To do:
Output all of the entries beneath, exactly as written.
Records shown Start Marker
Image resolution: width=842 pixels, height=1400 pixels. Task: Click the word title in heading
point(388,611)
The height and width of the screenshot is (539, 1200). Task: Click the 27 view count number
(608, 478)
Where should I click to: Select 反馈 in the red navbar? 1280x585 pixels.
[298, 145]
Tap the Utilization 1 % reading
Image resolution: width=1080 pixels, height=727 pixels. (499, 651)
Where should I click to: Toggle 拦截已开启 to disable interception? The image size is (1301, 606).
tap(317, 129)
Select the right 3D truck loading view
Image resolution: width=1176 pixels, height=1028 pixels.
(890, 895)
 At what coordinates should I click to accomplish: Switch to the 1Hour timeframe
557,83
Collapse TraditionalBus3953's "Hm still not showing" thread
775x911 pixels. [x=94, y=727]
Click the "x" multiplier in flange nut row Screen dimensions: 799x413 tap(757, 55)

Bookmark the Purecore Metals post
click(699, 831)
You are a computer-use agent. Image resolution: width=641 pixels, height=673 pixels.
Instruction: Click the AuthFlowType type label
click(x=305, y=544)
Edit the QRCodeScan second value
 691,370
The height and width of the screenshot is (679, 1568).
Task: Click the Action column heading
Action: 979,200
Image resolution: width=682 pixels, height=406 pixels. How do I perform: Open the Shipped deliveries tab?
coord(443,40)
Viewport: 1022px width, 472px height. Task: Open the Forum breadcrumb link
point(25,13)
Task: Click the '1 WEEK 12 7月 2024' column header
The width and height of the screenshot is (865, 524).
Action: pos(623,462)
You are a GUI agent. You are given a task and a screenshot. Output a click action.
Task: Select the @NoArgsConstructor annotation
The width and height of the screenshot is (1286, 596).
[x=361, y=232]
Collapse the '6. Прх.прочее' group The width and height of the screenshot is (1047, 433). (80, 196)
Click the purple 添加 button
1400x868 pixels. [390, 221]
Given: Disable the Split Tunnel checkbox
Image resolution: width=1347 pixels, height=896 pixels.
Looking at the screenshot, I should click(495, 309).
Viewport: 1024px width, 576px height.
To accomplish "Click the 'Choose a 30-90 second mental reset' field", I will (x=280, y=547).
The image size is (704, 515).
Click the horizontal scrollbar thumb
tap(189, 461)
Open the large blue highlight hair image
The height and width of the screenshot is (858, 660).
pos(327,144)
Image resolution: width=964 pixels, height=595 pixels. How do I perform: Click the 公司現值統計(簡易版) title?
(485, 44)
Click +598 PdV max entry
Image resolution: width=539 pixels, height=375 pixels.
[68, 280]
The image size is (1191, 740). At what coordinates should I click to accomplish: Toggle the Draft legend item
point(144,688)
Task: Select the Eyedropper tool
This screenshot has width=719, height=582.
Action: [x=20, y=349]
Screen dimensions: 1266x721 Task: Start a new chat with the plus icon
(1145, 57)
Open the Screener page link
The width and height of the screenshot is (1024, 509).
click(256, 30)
Records shown End Marker
Output:
Image resolution: width=842 pixels, height=1400 pixels. Task: Click the word title in heading
point(388,611)
The height and width of the screenshot is (539, 1200). Task: Click the 27 view count number
(608, 478)
Where should I click to: Select 反馈 in the red navbar? 1280x585 pixels.
[298, 145]
Tap the Utilization 1 % reading
Image resolution: width=1080 pixels, height=727 pixels. (499, 651)
Where should I click to: Toggle 拦截已开启 to disable interception? The image size is (1301, 606).
tap(317, 129)
Select the right 3D truck loading view
Image resolution: width=1176 pixels, height=1028 pixels.
(890, 895)
 At what coordinates should I click to accomplish: Switch to the 1Hour timeframe
557,83
Collapse TraditionalBus3953's "Hm still not showing" thread
775x911 pixels. [x=94, y=727]
Click the "x" multiplier in flange nut row Screen dimensions: 799x413 tap(757, 55)

Bookmark the Purecore Metals post
click(699, 831)
You are a computer-use agent. Image resolution: width=641 pixels, height=673 pixels.
Instruction: Click the AuthFlowType type label
click(x=305, y=544)
Edit the QRCodeScan second value
 691,370
The height and width of the screenshot is (679, 1568).
Task: Click the Action column heading
Action: 979,200
Image resolution: width=682 pixels, height=406 pixels. How do I perform: Open the Shipped deliveries tab?
coord(443,40)
Viewport: 1022px width, 472px height. Task: Open the Forum breadcrumb link
point(25,13)
Task: Click the '1 WEEK 12 7月 2024' column header
The width and height of the screenshot is (865, 524).
Action: pos(623,462)
You are a GUI agent. You are given a task and a screenshot. Output a click action.
Task: Select the @NoArgsConstructor annotation
The width and height of the screenshot is (1286, 596).
[x=361, y=232]
Collapse the '6. Прх.прочее' group The width and height of the screenshot is (1047, 433). (80, 196)
Click the purple 添加 button
1400x868 pixels. [390, 221]
Given: Disable the Split Tunnel checkbox
Image resolution: width=1347 pixels, height=896 pixels.
Looking at the screenshot, I should click(495, 309).
Viewport: 1024px width, 576px height.
To accomplish "Click the 'Choose a 30-90 second mental reset' field", I will (x=280, y=547).
The image size is (704, 515).
Click the horizontal scrollbar thumb
tap(189, 461)
Open the large blue highlight hair image
The height and width of the screenshot is (858, 660).
pos(327,144)
Image resolution: width=964 pixels, height=595 pixels. How do I perform: Click the 公司現值統計(簡易版) title?
(485, 44)
Click +598 PdV max entry
Image resolution: width=539 pixels, height=375 pixels.
[68, 280]
The image size is (1191, 740). At what coordinates should I click to accomplish: Toggle the Draft legend item
point(144,688)
Task: Select the Eyedropper tool
This screenshot has width=719, height=582.
Action: [x=20, y=349]
Screen dimensions: 1266x721 Task: Start a new chat with the plus icon
(1145, 57)
Open the Screener page link
The width and height of the screenshot is (1024, 509).
click(256, 30)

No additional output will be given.